Samantha – Turing me on



I love the following article about TIME’s Washington Bureau Chief trying to decipher if a telemarketer was a robot:

This is a story the World’s First Robotic Psychiatrist® has waited a lifetime for, as the significance is not so much as whether or not the caller was a human or a ‘robot’, but that it still has not been proven one way or another.

Alan Turing would be delighted.  (December was a good month for him. Just days ago, he was given a posthumous pardon by the Queen of England. The Royal pardon only took 61 years…)  Did Samantha pass the Turing Test?  She denied she was a robot, but that could be because she doesn’t perceive herself as one.  (If she were asked if she was a chatbot, she may have said yes. Robots typically do not refer to software only, even software with intelligence.)

According to the write-up, when asked, “What vegetable is found in tomato soup?” she said she did not understand the question.  Perhaps Samantha was just trying to cover up that she worked for the Reagan administration and was responsible for classifying ketchup as a suitable vegetable for school lunches. (But then again one would think that only a robot could possibly classify ketchup as vegetable.) To other questions she didn’t want to or could not answer, Samantha would complain of a bad connection.

Regardless of whether or not Samantha was a ‘robot’ or a ‘human’, she tried to stay on task to sell health insurance.
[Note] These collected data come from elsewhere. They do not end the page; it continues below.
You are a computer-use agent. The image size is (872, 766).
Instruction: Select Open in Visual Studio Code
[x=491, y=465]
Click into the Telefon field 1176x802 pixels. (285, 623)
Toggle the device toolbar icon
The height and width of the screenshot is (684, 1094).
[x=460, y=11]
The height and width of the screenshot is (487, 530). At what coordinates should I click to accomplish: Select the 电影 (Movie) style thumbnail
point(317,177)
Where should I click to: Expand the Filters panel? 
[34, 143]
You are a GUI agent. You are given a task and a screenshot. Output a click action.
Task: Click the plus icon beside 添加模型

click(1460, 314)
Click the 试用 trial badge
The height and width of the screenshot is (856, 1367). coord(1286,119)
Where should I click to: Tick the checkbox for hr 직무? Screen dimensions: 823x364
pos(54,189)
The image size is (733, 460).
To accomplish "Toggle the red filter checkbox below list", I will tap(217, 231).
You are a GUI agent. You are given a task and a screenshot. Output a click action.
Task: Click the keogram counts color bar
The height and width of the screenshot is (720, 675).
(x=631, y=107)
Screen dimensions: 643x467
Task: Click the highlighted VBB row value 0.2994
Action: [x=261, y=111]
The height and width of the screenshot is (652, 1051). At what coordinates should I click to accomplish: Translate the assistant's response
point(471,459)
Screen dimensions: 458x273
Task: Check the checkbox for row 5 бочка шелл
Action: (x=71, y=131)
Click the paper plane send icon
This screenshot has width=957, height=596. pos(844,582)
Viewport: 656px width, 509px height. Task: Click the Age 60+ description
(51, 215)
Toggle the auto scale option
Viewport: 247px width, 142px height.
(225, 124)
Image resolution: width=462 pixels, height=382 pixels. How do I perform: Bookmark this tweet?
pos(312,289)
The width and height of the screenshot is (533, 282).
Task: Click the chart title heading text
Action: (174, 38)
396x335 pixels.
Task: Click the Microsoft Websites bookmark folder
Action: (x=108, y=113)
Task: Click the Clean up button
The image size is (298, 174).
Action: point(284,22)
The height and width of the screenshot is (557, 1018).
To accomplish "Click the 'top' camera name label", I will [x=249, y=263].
With this as her primary goal, she would try again to ask questions pertinent to a sale.

What I see as the important issue in all this, is human perception.  It is almost 2014 and the Bureau Chief of TIME, obviously a super smart person, isn’t able to distinguish if he was talking to a human or a machine during a several minute conversation.  Furthermore, TIME did a bang-up write-up of this ‘bizarre’ (as they labeled it) piece that attracted more than half a million listeners to hear the taped conversation.

Here are my comments:

1) I am currently treating Samantha who is now unemployed.  Due to the patient-doctor confidentiality law, I cannot reveal her identity.  I am hoping, however, that she will get her confidence back to enter the next Loebner Prize contest.  (By the way, for a good time, I recommend contacting Mitsuku, last year’s winner.)

2) The agency that she worked for,, is a Fort Lauderdale, Florida company.  Right there is a big flag.  I lived in that area for 15 years.  (I tried to get the state to change its license plates from ‘The Sunshine State’ to ‘The Scam State’).

3) In the 80s and 90s, the top female name for robots was ‘Val’ short for Valerie.  Samantha or ‘Sam’ seems to be the 2013 favorite (just ask her).